=== Given instruction 1 ===
In the passage on Dove's chamber opera, how many "chapters" is the scenario divided into?
=== Given instruction 2 ===
Go on with the passage on Dove's chamber opera, picking up after its final sentence.

=== Quoted text ===
━━━━━━

Commissioned by Heritage Opera and first staged in 2011, Dove's version, with a libretto by frequent collaborator Alasdair Middleton, is designed as a chamber-scale piece for country-house performance, with a cast of ten and an instrumental part for piano duet. He later made a version for small orchestra, but apparently prefers the original. The scenario is divided into eighteen 'chapters', whose headings are sung by the cast, or sometimes just single voices - an endearingly quirky framing device.
We observe the Bertram family - Sir Thomas and Lady Bertram, daughters Maria and Julia, and son Edmund - through the eyes of Lady Bertram's niece Fanny Price, living with them as a poor relation. Also involved are the wealthy, dim Mr Rushworth, owner of nearby Sotherton Park, his new tenants, Henry Crawford and his sister, Mary, and Fanny's Aunt Norris, Lady Bertram's widowed older sister.

━━━━━━

=== Given information ===
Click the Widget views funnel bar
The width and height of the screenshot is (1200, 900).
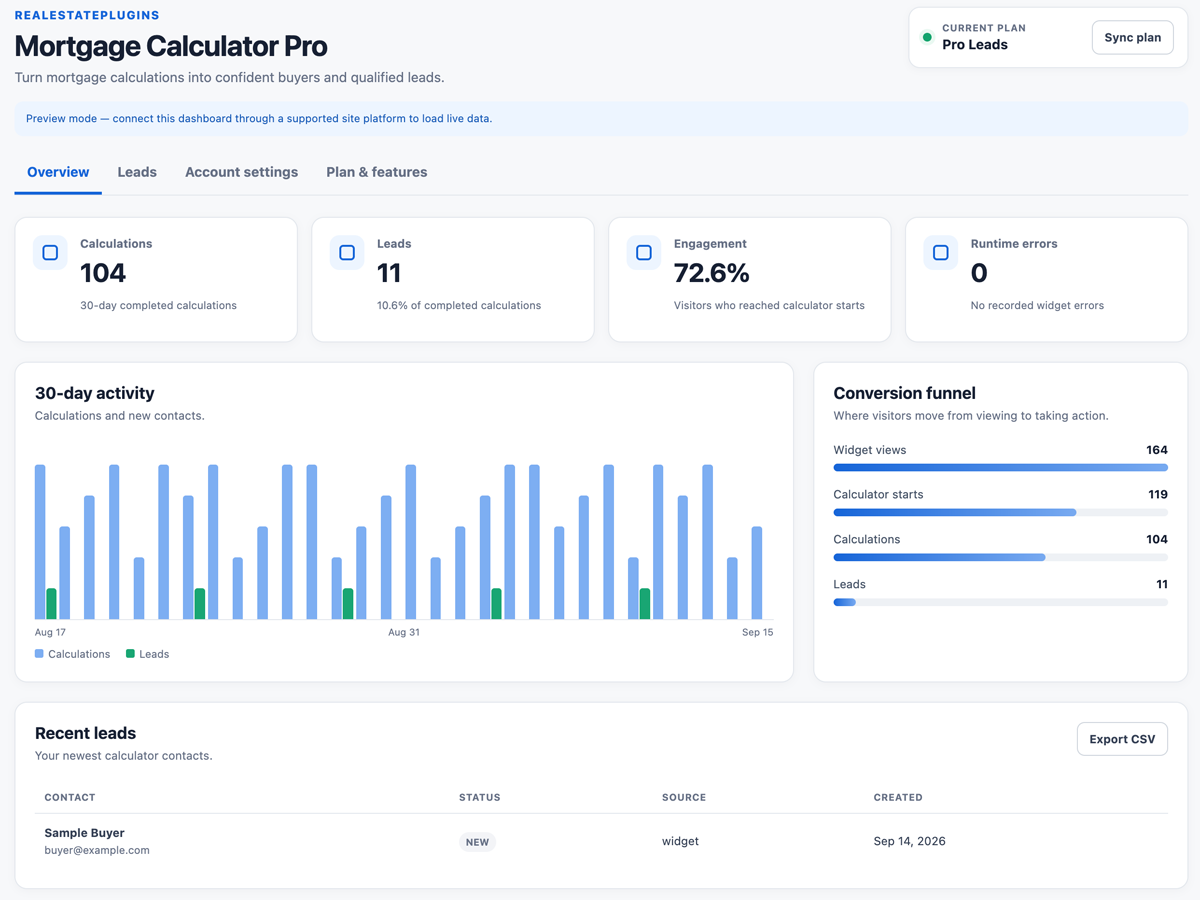tap(1000, 467)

━━━━━━

=== Task response 1 ===
Eighteen.

=== Task response 2 ===
Sian Griffiths captured Fanny Price's essential seriousness, growing in stature as the opera proceeds, with Milo Harries as her polar opposite, eager-beaver Edmund Bertram. Ellie Neate and Sarah Champion were suitably high-spirited as Maria and Julia Bertram, not least in their attempts to put on a play in their father's absence on business, Phil Wilcox's Sir Thomas Bertram was authoritative but not over-bearing, while Emily Gray's Lady Bertram carried the weight of her experience as constantly as she did her lapdog.
Robin Bailey's flirtatious Henry Crawford complemented Eleanor Sanderson-Nash's knowing sophisticate Mary Crawford. Lawrence Thackeray's obtuse Mr Rushworth cut an amusing figure as he struggled to learn his lines for the play. Eleanor Garside was a twittery, prickly Aunt Norris.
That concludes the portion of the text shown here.